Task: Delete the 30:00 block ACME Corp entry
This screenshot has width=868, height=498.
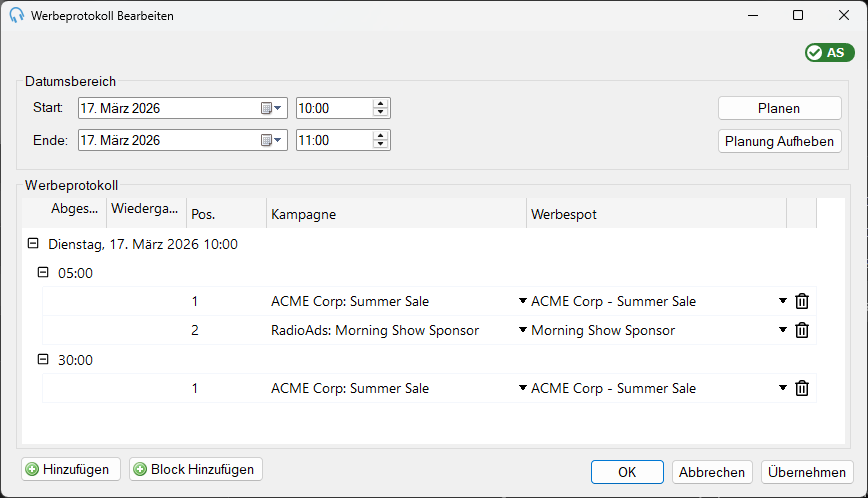Action: [x=802, y=388]
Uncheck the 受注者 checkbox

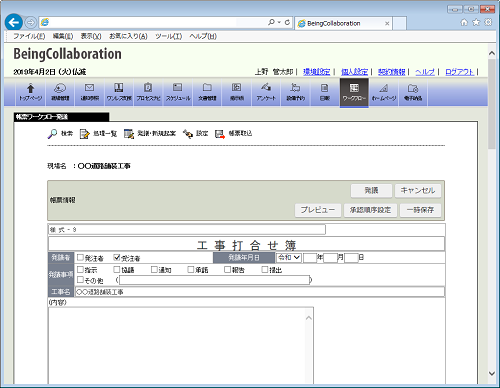pos(117,257)
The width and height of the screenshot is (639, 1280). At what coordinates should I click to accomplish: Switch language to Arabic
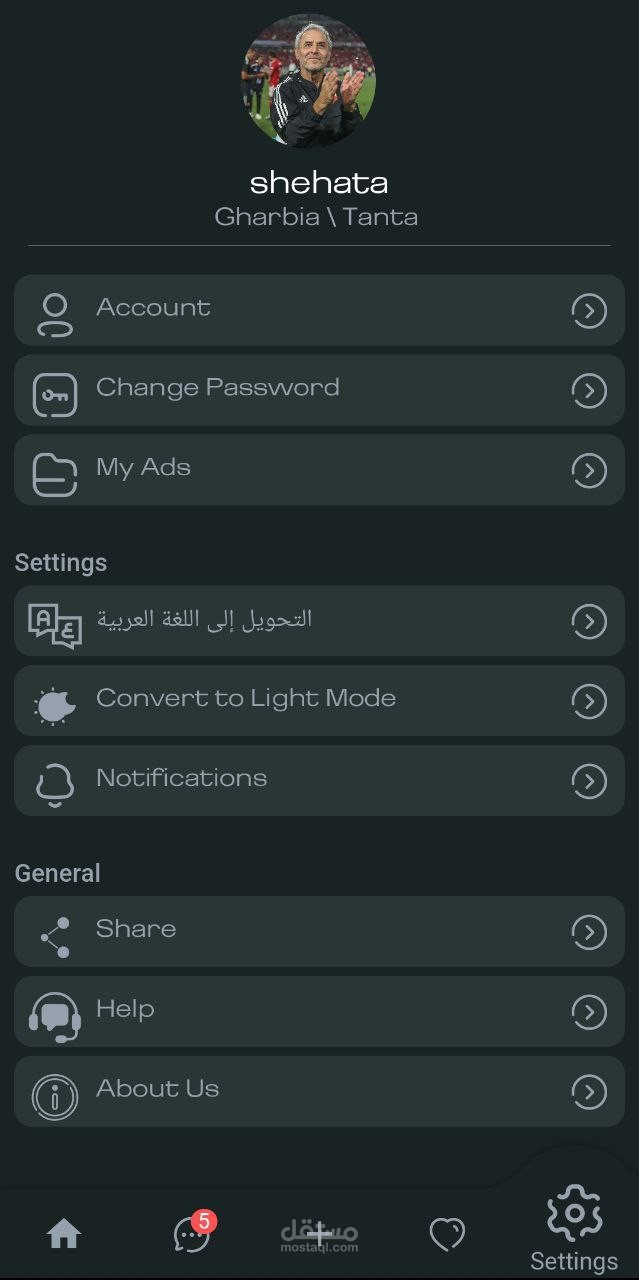coord(319,621)
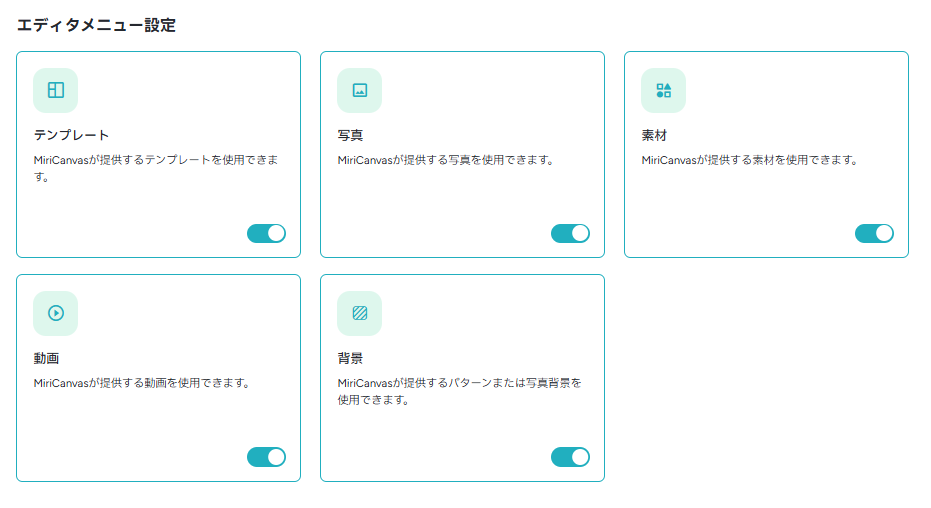The image size is (931, 508).
Task: Click the 写真 image icon
Action: coord(360,90)
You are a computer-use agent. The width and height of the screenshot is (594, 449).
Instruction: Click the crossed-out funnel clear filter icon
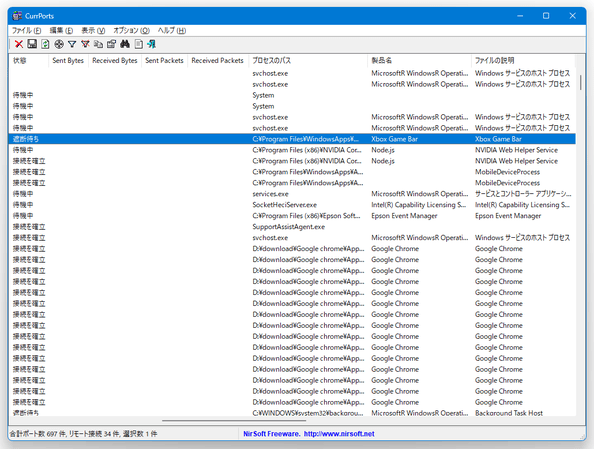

◆ TASK GOAL
Please transcribe the whole listing above exactly, with the images left out.

◆ ANSWER TO THIS PROBLEM
Task: Delete the 30:00 block ACME Corp entry
This screenshot has width=868, height=498.
Action: [x=802, y=388]
Uncheck the 受注者 checkbox

pos(117,257)
The width and height of the screenshot is (639, 1280). At what coordinates should I click to accomplish: Switch language to Arabic
coord(319,621)
The image size is (931, 508).
Task: Click the 写真 image icon
Action: coord(360,90)
You are a computer-use agent. The width and height of the screenshot is (594, 449).
Instruction: Click the crossed-out funnel clear filter icon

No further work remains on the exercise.